No, in general you can not treat time series data as cross sectional.
Furthermore, you can not pool different levels together and treat them as one random sampling. This, at the very least, will give you a biased estimate (except for when the regressor you are looking at is somehow uncorrelated to the identity of the city, which doesn't make sense).
Think about it this way: There is a distinct effect for the samples from the same city: The actual influence of being from the same city.

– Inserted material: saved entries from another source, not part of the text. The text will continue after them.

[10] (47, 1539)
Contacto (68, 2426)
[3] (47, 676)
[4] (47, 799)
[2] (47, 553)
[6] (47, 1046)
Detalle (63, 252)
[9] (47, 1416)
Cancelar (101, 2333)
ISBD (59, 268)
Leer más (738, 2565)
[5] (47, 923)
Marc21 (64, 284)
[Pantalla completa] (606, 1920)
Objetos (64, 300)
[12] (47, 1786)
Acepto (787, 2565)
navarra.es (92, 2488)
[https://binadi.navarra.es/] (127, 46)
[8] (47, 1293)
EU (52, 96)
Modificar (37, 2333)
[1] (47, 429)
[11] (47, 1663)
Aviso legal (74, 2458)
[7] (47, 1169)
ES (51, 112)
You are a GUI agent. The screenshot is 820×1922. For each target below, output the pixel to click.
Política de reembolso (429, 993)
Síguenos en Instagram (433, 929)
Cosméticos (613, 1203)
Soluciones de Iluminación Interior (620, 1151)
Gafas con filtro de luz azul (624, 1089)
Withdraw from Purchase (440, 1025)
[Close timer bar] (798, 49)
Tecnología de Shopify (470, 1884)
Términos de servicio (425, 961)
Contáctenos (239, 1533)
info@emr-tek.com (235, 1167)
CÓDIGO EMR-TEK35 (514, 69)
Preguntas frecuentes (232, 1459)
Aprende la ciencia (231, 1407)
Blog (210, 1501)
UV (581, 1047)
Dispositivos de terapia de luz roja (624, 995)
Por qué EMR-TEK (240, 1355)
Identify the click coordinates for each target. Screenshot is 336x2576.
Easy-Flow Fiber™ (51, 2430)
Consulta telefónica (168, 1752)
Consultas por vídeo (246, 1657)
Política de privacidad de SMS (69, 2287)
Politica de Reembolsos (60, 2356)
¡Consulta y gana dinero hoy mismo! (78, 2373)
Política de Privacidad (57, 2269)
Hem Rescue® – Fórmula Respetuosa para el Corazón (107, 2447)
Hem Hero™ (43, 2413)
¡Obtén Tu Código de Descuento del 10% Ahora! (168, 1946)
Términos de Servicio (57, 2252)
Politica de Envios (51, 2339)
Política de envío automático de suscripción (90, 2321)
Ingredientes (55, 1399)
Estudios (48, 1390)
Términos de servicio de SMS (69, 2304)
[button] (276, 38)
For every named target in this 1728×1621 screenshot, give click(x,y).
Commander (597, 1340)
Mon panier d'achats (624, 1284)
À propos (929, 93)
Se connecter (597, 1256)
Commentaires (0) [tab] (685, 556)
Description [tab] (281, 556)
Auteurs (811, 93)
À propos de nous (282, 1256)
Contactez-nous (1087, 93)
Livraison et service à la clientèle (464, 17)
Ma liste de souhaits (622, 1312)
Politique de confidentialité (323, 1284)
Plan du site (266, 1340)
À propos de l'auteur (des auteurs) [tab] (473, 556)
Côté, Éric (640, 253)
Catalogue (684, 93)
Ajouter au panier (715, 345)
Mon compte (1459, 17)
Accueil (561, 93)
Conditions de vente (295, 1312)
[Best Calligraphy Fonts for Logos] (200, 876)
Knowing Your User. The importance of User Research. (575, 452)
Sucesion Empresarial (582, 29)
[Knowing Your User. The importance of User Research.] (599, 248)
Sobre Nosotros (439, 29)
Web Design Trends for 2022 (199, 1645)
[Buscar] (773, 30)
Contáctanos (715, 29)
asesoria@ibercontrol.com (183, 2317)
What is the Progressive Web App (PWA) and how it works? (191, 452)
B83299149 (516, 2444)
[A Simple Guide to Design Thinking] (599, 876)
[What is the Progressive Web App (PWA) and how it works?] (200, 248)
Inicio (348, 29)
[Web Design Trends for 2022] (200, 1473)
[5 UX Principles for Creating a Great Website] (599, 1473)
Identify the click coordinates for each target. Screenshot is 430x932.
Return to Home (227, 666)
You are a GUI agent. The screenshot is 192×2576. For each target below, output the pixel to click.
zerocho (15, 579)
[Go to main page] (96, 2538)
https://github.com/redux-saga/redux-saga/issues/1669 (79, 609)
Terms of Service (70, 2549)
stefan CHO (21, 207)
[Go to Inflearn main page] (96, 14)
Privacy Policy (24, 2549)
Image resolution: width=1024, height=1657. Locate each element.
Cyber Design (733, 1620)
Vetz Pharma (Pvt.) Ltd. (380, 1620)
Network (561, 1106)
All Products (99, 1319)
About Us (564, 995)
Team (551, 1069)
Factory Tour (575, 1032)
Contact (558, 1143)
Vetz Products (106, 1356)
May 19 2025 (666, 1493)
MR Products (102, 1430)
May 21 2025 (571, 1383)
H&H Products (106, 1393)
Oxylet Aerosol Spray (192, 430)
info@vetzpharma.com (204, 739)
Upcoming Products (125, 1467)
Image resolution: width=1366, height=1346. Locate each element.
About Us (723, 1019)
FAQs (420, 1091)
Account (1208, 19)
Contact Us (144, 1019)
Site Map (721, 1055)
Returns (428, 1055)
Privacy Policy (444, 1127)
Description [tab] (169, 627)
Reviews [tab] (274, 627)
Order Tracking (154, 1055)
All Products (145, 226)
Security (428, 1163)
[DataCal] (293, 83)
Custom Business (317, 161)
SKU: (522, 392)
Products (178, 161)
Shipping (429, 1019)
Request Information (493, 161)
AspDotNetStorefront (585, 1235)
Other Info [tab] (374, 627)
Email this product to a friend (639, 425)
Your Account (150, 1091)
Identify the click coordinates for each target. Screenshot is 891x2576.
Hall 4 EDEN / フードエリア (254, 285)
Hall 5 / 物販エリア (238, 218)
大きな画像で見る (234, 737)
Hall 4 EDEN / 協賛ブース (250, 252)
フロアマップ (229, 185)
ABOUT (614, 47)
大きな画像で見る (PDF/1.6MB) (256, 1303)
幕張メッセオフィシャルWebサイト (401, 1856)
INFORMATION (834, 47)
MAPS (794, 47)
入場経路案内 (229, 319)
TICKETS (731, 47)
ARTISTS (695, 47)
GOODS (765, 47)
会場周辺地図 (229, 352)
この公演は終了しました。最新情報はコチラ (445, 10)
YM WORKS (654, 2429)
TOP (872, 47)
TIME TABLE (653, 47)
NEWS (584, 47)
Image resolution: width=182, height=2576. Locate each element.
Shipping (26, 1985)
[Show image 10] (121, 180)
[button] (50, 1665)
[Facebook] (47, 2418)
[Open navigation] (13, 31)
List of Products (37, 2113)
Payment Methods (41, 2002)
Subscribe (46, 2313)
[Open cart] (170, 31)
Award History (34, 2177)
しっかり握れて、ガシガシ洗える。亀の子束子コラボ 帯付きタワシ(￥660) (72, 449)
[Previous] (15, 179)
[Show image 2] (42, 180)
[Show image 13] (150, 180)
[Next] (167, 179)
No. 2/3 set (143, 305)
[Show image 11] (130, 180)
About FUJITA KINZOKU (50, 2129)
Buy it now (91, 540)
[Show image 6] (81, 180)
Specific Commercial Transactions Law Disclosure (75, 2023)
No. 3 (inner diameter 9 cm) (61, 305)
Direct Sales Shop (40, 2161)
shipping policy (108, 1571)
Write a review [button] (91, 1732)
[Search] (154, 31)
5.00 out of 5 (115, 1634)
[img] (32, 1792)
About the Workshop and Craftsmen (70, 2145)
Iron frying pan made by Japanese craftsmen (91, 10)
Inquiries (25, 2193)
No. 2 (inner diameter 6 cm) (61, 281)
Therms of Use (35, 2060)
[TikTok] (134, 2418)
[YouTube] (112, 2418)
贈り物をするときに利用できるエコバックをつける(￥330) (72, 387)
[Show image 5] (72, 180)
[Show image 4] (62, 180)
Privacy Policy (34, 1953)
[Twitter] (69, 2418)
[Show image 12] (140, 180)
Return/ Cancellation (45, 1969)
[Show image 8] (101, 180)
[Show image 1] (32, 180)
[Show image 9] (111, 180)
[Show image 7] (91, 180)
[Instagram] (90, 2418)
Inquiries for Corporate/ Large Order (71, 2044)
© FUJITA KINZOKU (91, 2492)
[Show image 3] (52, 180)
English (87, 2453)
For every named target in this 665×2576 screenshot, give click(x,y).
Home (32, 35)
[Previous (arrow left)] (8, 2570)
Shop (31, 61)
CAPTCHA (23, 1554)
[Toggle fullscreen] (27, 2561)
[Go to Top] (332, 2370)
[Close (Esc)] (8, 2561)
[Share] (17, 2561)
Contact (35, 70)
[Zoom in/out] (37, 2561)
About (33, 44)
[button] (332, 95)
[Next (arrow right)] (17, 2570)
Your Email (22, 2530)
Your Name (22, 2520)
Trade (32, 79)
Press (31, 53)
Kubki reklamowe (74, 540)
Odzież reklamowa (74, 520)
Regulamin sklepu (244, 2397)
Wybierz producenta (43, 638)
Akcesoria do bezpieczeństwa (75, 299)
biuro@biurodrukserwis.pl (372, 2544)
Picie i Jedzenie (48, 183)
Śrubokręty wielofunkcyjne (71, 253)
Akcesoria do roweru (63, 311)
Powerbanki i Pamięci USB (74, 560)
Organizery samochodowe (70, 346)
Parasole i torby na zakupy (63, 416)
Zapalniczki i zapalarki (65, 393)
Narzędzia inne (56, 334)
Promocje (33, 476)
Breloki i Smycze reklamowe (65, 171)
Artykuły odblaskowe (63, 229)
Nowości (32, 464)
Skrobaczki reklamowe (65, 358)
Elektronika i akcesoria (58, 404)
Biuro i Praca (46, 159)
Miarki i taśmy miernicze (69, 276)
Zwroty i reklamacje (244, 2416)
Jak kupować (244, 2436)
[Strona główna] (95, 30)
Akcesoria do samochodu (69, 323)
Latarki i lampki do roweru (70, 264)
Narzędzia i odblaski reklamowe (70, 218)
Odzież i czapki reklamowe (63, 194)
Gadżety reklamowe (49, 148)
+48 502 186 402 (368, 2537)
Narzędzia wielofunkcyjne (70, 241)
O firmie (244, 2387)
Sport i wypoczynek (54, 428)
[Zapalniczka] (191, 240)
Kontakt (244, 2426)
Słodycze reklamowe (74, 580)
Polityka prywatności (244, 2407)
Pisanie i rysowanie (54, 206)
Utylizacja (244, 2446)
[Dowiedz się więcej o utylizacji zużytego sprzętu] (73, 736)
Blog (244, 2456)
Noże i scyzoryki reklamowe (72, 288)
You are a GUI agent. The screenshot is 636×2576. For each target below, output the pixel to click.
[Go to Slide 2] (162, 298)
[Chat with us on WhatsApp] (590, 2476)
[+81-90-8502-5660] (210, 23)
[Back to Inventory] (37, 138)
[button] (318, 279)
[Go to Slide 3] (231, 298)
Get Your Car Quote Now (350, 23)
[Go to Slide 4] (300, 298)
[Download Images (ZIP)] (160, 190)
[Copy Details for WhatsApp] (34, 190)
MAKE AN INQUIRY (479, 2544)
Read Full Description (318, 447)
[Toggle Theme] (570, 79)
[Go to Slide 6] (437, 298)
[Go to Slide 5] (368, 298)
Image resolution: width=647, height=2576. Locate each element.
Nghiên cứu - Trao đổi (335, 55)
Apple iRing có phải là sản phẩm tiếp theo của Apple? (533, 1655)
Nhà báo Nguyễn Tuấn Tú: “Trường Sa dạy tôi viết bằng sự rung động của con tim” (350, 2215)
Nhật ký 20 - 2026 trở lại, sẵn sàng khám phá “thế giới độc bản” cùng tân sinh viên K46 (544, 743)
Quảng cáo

With pooling, you eliminate the portion our of your model which would take this effect into account. So now the rest of your model will inherit this variation in the data (Your model now assumes there is no difference between the samples as it comes to city). However this biases your estimates: The estimate now includes the true effect (whatever you are researching) as well as the inherited effect which is actually just from sampling from a certain city.
You can no longer distinguish between cities - and any influence that comes from drawing from a certain city will now be attributed to your other factors - if those factors are also correlated with being from a certain city. Which they most likely are.
You'll be introducing two errors. First the bias from just not acknowledging the existence of any effect of drawing from the same city, second the problems you get with just OLSssing over a time-series.
Samples from a time series, for example city A, are serially correlated as the previous year will have some sort of relationship with the current year. But this can introduce problems such as autocorrelation, which may make your assumption of exogenity invalid. In other words your error terms may end up (contemporarily) correlated with your regressor / explanatory variables. Then, once again, your estimate is no longer correct.